Un procedimiento idéntico opera con quienes usan tarjetas de crédito o los servicios de un hospital o un supermercado. La información electrónica de lo que las personas hacen o dejan de hacer en su vida cotidiana es una mercancía. La compran quienes la usan para sus propios intereses políticos, económicos o de cualquier tipo. La compran para moldear pensamientos y comportamientos en función de lo que les conviene. La sociedad en que vivimos no puede impedir que ocurra ese espionaje y menos aún que se comercialice y utilice para fines que no son los de los usuarios.
Pero quizás no es eso lo que debemos preguntarnos, aun después de saber que no tiene respuesta aceptable. No deberíamos ver solamente lo que la tecnología hace o puede hacer, sea que la usemos nosotros, una empresa o un gobierno. La pregunta relevante es lo que la tecnología nos hace: de qué manera nos dejamos moldear por dispositivos cada vez más abstractos que mediante la aplicación de ciertos algoritmos pueden inducir pensamientos y comportamientos.
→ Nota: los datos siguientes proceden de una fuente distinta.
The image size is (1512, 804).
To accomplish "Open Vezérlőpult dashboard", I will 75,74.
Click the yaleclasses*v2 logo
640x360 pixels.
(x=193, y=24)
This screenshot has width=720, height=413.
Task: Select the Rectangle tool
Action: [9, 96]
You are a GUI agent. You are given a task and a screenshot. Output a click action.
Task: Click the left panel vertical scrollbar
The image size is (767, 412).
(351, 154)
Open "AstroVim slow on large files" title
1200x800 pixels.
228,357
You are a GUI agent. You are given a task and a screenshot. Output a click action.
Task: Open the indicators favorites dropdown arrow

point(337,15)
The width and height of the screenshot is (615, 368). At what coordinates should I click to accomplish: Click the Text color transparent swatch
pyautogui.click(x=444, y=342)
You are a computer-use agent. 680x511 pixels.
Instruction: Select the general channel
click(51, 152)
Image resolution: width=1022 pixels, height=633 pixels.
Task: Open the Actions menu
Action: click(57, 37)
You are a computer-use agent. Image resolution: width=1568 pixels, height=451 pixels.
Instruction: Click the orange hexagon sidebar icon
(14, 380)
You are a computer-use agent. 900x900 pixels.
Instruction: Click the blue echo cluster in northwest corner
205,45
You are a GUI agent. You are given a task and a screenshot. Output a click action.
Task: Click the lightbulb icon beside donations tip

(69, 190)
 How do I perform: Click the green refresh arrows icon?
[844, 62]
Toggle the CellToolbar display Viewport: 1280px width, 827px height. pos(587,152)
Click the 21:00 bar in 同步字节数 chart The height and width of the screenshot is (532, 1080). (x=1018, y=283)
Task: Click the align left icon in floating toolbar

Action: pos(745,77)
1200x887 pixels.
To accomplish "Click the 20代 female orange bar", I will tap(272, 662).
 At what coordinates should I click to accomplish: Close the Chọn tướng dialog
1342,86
No parece haber mayor daño en el hecho de que una compañía adquiera información sobre las compras de medicinas que hizo alguna persona para hacerle llegar propaganda de las que esa compañía vende. La persona podrá o no hacerle caso, y en todo caso las ventajas y libertades asociadas con las nuevas tecnologías parecerían compensar el precio de estar expuestos a tal propaganda. Pero eso ya quedó atrás. El problema es mucho más profundo, mucho más grave. Es de otra índole. Que algo como lo que parece haber hecho la empresa contratada por Trump sea posible, que cierta técnica pueda determinar lo que hacemos o dejamos de hacer, sea votar por un candidato o comprar determinada marca de jabón, que hayamos llegado a ser eso, es lo que debe preocuparnos.
Hace 50 años, en 1968, Erich Fromm observó que un espectro andaba al acecho entre nosotros y sólo unos pocos lo habían visto con claridad, el espectro de una sociedad mecanizada dirigida por computadoras. En esa sociedad, escribió Fromm, el hombre mismo, bien alimentado y divertido, aunque pasivo, apagado y poco sentimental, está siendo transformado en parte de la maquinaria total. [En la nueva sociedad] los sentimientos hacia los demás serán dirigidos por condicionamiento sicológico y otros expedientes de igual índole, o por drogas, las que también proporcionarán una nueva clase de experiencia introspectiva. Lo más grave, pensaba Fromm, es que perdemos control de nuestro propio sistema. “Cumplimos los cálculos que las computadoras elaboran… No queremos nada ni dejamos de querer algo. Las armas nucleares amenazan con extinguirnos y la pasividad… con matarnos internamente” (La revolución de la esperanza, FCE, 1970, p.13).
El propio Fromm citó a Zbigniew Brzezinski, de infausta memoria: En la sociedad tecnetrónica, el rumbo al parecer lo marcará la suma del apoyo individual de millones de ciudadanos incoordinados que caerá fácilmente dentro del radio de acción de personalidades magnéticas y atractivas, quienes explotarán de modo efectivo las técnicas más recientes de comunicación para manipular las emociones y controlar la razón (p. 13).
En eso estamos. Como puede verse en el mercado electoral mexicano, no necesitan ser personalidades magnéticas y atractivas… Pero la pregunta no ha de concentrarse en quienes cometen cotidianamente la atrocidad de la manipulación, en quienes viven de ese negocio, en Facebook, por ejemplo, o en partidos y candidatos en México. Ha de estar en los usuarios, los que se han dejado convertir en un perfil; los que creen que están hablando con otros cuando sólo están intercambiando información con ellos; quienes cuentan satisfechos el número de amigos y amigas que están viendo en ese momento la fotografía de sí mismos, la selfie, que acaban de subir a su página; los que son ya, en la realidad, lo que capta y usa el algoritmo, aquellos y aquellas que se han convertido en lo que su huella electrónica muestra… Sólo por eso el truco funciona. Ese es el verdadero problema.